Les paradoxes fondateurs de l’acratie fédérale.

La Confédération helvétique est une machine de Tinguely dont le mouvement paraît à première vue n’avoir ni but, ni plan, ni résultat. A l’expérience, on réalise au contraire que c’est le plus efficace, le plus raffiné, le plus solide de tous les agencements politiques. A l’image de la Nature, créant la vie au hasard, la Suisse est une acratie, qui vise la dissolution du pouvoir en tellement d’atomes que l’on ne sait plus ni qui décide, ni ce que l’on a décidé, ni qui assume les inévitables échecs.

Au sommet, le « souverain », baptisé peuple, qui prend en dernier recours toute décision en fonction de son bon plaisir, est composé d’une minorité réduite de la population, recrutée au petit bonheur la chance des votations. Ces électeurs fluctuants attribuent les déboires de leurs propres prescriptions aux gouvernants et aux parlementaires, qu’ils ont contredit.
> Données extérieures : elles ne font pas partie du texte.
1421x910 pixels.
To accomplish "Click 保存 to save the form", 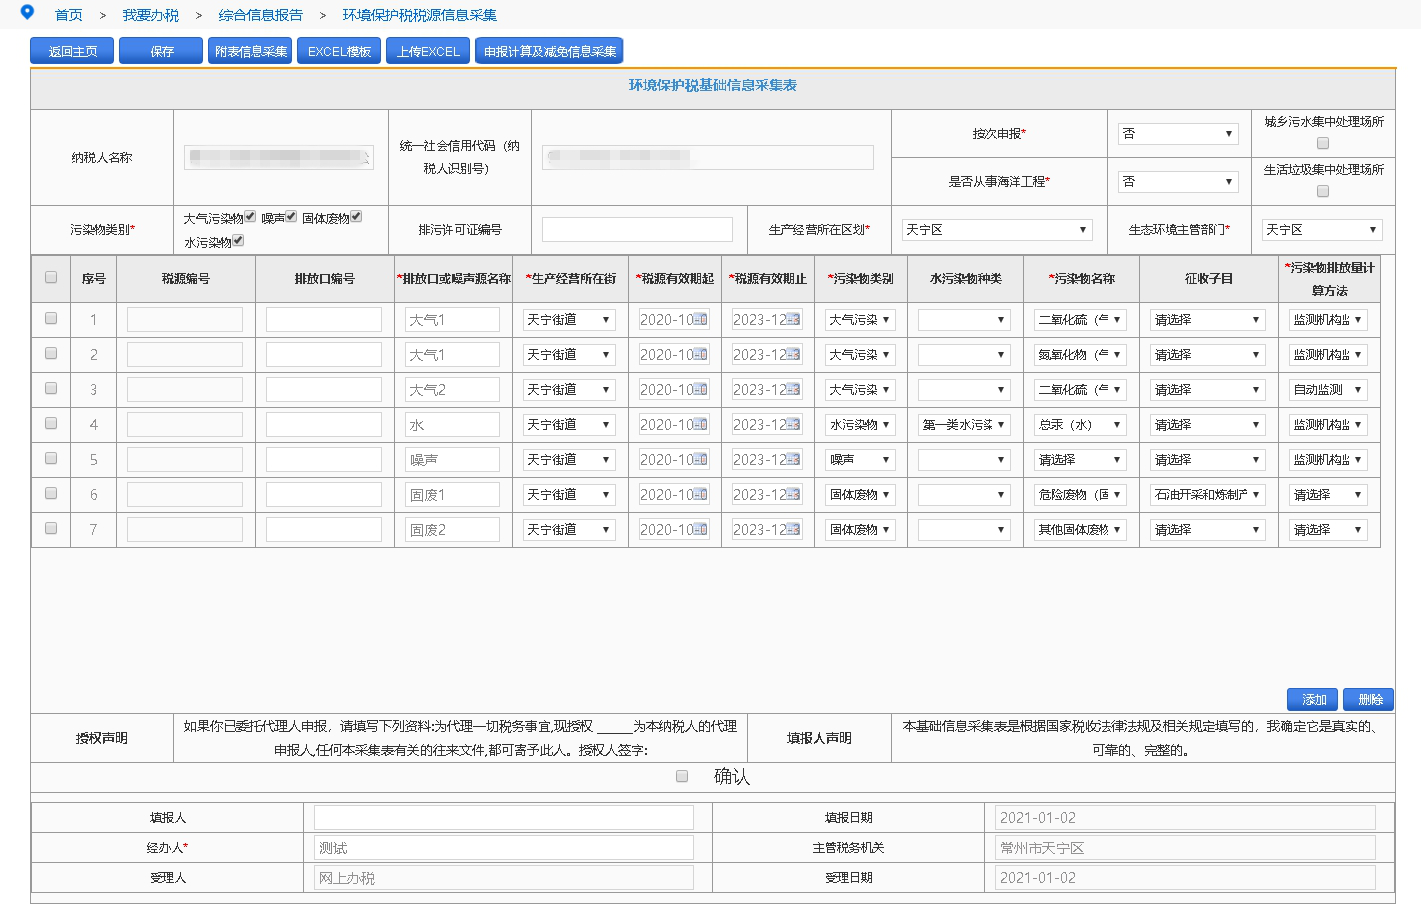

Un cran en dessous, le Conseil fédéral est un exécutif fantoche, sans chef, ni programme, ni majorité parlementaire. La légendaire concordance impliquerait que la Suisse soit gouvernée au centre, qui existe de moins en moins et qui est troqué contre un grand écart acrobatique entre extrêmes de plus en plus éloignés. Dès lors, les décisions controversées et bloquées sont prises dans l’urgence pendant les intervalles des sessions parlementaire. Bien que le pays se situe géographiquement au cœur de l’Europe, sa politique se conforme à celle d’une île du Pacifique. Quoique la population soit quadrilingue, les débats utilisent un baragouin intermédiaire entre l’allemand et les dialectes locaux, qui détermine un assentiment fragile sur l’incompréhension. L’armée, orgueil de la nation, qui se prétend la meilleure du monde, préserve jalousement cette réputation en se maintenant à l’intérieur des frontières et à l’écart des conflits.
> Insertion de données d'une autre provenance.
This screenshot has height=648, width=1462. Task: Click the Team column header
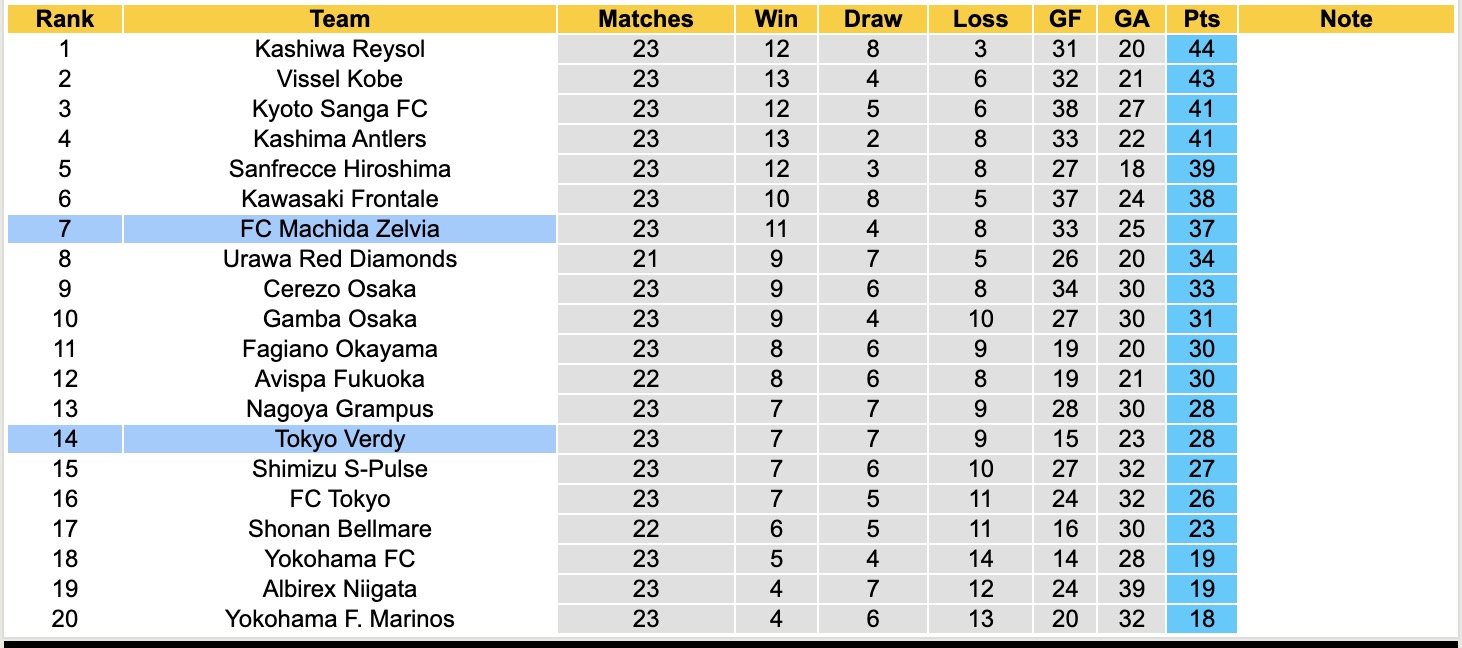point(340,19)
Un étage plus bas, le parlement fédéral est imaginé selon le mythe de la milice, qui serait en prise directe avec le peuple parce qu’elle refuserait tout professionnalisme. Dès lors, l’assemblée est composée en majorité d’indépendants en écartant le peuple des salariés ; les femmes, les jeunes, les retraités y sont aussi sous représentés. Toute compétence particulière d’un parlementaire le disqualifie absolument pour les fonctions où il pourrait en faire usage.

Plus au ras des pâquerettes encore, la puissance des partis est proportionnelle au simplisme des arguments de campagne et à l’investissement financier dans la propagande. Des initiatives populaires servent à recruter de futurs électeurs en inventant des problèmes inexistants et donc insolubles par définition. Le résultat concret de la machine de Tinguely est la multiplication de lois, rédigées en trois langues nationales, qui font foi toutes les trois comme s’il était possible de réaliser des traductions parfaites. Ce flou linguistique permet de donner la priorité aux préjugés sur la réalité et aux émotions sur la raison. Plus ces lois sont longues et compliquées, moins elles sont précises et plus elles offrent d’opportunités de les contourner, ce qui est le véritable objectif du législatif.
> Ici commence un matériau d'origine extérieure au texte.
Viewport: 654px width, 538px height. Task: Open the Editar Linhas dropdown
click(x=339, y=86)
Si la sagesse des nations affirme que le pouvoir corrompt et que le pouvoir absolu corrompt absolument, la réussite de la Suisse résulte de l’acratie, qui est la carence de tout pouvoir.

Jacques Neirynck

Jacques Neirynck est ingénieur, ancien conseiller national PDC et député au Grand Conseil vaudois, professeur honoraire de l'École polytechnique fédérale de Lausanne (EPFL), d'origine belge, de nationalité française et naturalisé suisse. Il exerce la profession d'écrivain.